Okulumuzda sanatsal eğitimler için yeterli atölye odaları var mı, hayır.
Okulumuzun mescidi, abdesthanesi var mı, hayır.
Müfredata hiç girmeyelim… Orası gerçek bir muamma…
Daha bir sürü eksik ve yanlış şeyler…
Düşündüm ama içinden çıkamadım.
Sahi siz Başbakana katılıyor musunuz?
Devlet okulları hangi açıdan kime yeter?
Kimseye yetmez aslında…
Yetseydi böyle olur muydu?
Ama hakkını yemeyelim okullarımız bu haliyle devletimize pekâlâ yeter.
Eğitim araçsallaştırılır ve devletin ideolojisi eğitim aracıyla kitlelere enjekte edilir.
Kemalizm, çocukların tüm zerrelerine nüfuz eder.
Verilen eğitimin paradigması o kadar yanlıştır ki neredeyse tüm ergenler “gezici” olurlar başımıza bela kesilirler.
Tayyib Beyin “devletin okulları bize yeter” çağrısını öncelikle okul müdürlerinin benimsemesi ve sahiplenmesi gerekiyor sonra da öğretmenler.
Bu yapılmadığı gibi başarılı öğrenci okuldan ayrılıp başka bir okula gitmesi hususunda teşvik ediliyor, gayrete getiriliyor.
Açıkçası başarılı öğrencilerin dershane ve okullar tarafından çeşitli imkânlarla ayartılıp çekilmesini dert edineni görmedim.
Kimse devletin okulunu düşündüğü falan yok.
Başbakana birisi gerçeği söylesin; dershanelerin kapandığı falan yok.
Eğitimi evlat yarıştırmak zanneden veliler sayesinde dershaneler harıl harıl çalışıyor.
Sizin anlayacağınız “devletin okulları bize yeter” sözünü kale alan yok.

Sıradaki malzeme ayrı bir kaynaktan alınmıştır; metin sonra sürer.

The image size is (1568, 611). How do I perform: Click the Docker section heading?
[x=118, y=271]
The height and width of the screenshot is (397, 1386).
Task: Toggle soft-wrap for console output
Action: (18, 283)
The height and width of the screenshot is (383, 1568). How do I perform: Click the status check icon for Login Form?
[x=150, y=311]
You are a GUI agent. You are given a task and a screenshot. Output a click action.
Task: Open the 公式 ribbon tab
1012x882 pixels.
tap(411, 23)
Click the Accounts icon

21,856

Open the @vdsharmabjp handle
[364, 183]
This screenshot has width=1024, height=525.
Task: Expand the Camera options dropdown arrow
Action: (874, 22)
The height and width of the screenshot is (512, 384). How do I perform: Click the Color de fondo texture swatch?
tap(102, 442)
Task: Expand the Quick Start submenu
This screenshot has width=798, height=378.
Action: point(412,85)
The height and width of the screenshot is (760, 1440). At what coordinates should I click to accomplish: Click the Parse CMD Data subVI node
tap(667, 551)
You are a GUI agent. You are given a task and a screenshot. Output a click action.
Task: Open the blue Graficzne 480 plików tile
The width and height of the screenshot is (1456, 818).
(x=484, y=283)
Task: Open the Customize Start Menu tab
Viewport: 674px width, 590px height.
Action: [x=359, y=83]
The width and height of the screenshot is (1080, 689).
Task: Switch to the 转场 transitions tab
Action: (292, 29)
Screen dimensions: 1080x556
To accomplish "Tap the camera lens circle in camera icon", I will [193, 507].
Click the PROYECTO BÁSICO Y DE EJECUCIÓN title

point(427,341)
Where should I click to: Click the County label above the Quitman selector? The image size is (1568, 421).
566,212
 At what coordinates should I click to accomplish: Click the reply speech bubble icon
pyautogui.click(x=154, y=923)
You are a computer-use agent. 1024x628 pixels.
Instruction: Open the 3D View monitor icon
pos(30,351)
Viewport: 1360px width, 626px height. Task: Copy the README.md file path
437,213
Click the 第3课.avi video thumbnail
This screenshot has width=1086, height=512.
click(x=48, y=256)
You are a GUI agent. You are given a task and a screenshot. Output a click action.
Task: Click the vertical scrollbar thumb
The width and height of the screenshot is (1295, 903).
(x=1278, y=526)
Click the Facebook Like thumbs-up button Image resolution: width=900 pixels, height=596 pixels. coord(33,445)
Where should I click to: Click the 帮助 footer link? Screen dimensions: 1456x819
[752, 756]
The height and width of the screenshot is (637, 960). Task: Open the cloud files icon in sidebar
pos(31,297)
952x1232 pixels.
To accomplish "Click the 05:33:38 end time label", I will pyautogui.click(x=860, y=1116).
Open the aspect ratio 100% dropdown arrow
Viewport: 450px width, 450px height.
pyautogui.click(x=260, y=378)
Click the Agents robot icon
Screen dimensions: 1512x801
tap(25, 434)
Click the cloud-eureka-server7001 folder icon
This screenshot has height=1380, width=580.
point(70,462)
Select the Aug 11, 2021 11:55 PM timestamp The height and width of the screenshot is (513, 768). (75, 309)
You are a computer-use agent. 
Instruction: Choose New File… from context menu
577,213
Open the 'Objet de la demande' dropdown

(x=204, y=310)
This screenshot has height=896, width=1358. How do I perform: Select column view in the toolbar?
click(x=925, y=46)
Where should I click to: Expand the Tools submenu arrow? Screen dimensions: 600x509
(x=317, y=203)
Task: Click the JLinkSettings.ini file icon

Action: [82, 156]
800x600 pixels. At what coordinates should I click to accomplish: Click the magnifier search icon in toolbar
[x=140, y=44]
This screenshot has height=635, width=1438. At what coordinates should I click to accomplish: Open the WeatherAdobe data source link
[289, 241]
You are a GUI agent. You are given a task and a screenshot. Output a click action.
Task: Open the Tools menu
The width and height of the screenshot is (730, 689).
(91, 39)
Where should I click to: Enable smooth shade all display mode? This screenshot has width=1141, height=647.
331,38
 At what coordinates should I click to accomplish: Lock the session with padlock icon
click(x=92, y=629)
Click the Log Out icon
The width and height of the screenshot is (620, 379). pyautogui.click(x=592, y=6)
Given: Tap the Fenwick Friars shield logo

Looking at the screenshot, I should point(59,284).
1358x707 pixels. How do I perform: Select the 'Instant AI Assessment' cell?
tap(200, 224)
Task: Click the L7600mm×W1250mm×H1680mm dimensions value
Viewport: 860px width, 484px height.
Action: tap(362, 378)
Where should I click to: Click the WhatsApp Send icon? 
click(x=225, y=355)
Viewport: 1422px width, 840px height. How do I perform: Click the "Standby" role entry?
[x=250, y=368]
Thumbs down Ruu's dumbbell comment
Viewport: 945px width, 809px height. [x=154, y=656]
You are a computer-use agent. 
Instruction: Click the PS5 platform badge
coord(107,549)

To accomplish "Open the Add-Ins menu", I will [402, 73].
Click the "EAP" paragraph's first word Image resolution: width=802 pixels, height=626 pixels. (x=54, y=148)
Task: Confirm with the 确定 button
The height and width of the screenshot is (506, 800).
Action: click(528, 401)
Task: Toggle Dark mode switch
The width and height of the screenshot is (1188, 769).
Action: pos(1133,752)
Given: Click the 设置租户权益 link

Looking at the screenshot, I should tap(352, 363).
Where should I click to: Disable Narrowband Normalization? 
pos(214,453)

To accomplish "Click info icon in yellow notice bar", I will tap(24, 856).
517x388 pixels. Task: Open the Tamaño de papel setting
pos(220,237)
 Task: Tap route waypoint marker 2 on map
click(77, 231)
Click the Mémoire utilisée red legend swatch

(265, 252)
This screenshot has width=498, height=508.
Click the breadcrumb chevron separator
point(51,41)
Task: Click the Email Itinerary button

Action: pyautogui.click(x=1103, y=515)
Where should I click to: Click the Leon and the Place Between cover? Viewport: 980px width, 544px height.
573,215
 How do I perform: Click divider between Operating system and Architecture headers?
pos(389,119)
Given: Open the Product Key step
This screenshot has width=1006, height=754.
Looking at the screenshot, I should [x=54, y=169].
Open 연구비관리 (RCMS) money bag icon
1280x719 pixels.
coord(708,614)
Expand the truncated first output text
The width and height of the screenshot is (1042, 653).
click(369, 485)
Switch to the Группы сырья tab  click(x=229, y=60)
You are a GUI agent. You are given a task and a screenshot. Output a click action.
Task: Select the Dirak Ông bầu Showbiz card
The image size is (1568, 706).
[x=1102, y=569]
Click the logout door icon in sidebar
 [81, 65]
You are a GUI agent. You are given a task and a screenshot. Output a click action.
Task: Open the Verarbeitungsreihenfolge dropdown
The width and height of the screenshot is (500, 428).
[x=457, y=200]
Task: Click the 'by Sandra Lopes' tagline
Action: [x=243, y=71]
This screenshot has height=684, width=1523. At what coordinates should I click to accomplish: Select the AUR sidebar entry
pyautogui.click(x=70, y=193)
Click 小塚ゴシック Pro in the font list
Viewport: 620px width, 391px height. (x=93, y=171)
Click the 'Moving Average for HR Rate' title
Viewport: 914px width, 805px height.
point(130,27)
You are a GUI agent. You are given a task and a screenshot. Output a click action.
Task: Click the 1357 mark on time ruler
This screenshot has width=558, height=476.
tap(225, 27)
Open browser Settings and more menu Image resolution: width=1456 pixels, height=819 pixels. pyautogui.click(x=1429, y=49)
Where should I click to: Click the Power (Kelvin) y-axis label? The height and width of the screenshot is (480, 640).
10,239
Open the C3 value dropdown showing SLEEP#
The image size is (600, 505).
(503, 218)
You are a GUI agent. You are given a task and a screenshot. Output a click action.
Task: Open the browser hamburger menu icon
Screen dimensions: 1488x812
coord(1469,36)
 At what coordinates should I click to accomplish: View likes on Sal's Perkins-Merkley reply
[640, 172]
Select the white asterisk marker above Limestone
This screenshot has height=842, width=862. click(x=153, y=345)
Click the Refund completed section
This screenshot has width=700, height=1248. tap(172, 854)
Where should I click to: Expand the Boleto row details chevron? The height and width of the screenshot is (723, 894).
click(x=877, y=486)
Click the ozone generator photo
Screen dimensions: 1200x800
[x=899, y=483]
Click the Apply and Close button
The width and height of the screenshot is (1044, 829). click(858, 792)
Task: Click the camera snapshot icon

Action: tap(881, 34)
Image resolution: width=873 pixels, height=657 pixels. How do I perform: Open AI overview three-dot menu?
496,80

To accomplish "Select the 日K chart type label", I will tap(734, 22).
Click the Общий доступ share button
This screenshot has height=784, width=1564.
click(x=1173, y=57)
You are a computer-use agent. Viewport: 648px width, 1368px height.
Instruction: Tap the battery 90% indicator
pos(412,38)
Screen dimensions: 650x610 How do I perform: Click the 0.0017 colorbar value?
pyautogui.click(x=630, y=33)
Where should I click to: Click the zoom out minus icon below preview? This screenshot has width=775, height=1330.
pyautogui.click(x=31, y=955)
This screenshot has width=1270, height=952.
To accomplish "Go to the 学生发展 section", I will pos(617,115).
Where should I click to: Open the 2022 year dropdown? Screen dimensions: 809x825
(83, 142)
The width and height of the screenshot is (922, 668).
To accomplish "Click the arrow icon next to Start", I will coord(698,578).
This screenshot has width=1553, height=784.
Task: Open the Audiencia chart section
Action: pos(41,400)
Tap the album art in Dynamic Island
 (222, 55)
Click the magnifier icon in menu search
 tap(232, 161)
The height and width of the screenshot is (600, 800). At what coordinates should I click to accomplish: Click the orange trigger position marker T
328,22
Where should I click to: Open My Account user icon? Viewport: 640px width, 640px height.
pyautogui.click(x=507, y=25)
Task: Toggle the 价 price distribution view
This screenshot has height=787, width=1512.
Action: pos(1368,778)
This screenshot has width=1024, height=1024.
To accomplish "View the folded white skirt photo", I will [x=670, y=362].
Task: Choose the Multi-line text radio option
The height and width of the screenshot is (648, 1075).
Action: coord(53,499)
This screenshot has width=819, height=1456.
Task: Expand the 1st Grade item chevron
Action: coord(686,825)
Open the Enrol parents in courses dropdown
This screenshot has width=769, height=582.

Ta başından beri dershaneler konusunda yanlış stratejiler uygulanıyor.
Kendi evinin önünü süpürmeyen devlet başka evlerin önlerinin temiz olmasını istiyor.
Okullarda ve müfredatta gereken değişimler gerçekleşmeden zihinlerde değişim zor görünüyor.
Bu da eski tas ve eski hamama mahkûmuz anlamına geliyor.